According to Hosea, God’s way of dealing with wickedness in Israel was to remove the idolaters like chaff swirling away on the wind: “Therefore they will be like the morning mist, like the early dew that disappears, like chaff swirling from a threshing floor, like smoke escaping through a window” (Hosea 13:3). The powerlessness of wicked people and nations against the judgment of God is compared to chaff floating on the wind: “Although the peoples roar like the roar of surging waters, when he rebukes them they flee far away, driven before the wind like chaff on the hills, like tumbleweed before a gale” (Isaiah 17:13; see also Zephaniah 2:2).
In Nebuchadnezzar’s dream, the ungodly nations of the world, represented as a statue constructed of various elements, disintegrate and disperse like chaff before the victorious kingdom of God: “Then the iron, the clay, the bronze, the silver and the gold were all broken to pieces and became like chaff on a threshing floor in the summer. The wind swept them away without leaving a trace. But the rock that struck the statue became a huge mountain and filled the whole earth” (Daniel 2:35).
In the New Testament, the Messiah, Jesus Christ, is portrayed by John the Baptist as the winnower or harvester of grain: “I baptize you with water for repentance. But after me comes one who is more powerful than I, whose sandals I am not worthy to carry. He will baptize you with the Holy Spirit and fire.
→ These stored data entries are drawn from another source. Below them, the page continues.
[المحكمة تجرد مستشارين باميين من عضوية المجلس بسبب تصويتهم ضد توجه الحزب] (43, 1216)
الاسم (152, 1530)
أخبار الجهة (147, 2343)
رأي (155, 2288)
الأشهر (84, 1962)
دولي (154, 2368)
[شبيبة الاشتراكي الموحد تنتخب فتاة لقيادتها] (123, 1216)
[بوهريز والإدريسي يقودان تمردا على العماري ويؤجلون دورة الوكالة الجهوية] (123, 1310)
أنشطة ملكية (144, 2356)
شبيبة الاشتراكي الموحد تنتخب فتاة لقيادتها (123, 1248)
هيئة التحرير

His winnowing fork is in his hand, and he will clear his threshing floor, gathering his wheat into the barn and burning up the chaff with unquenchable fire” (Matthew 3:11–12; see also Luke 3:17). Jesus came the first time to save, but the second time He will come to judge the world with righteousness. The chaff—the wicked, the ungodly, the faithless, the unbelieving, the unfruitful—He will separate from the godly and consign to a horrible fate. Therefore, “be always on the watch, and pray that you may be able to escape all that is about to happen, and that you may be able to stand before the Son of Man” (Luke 21:36).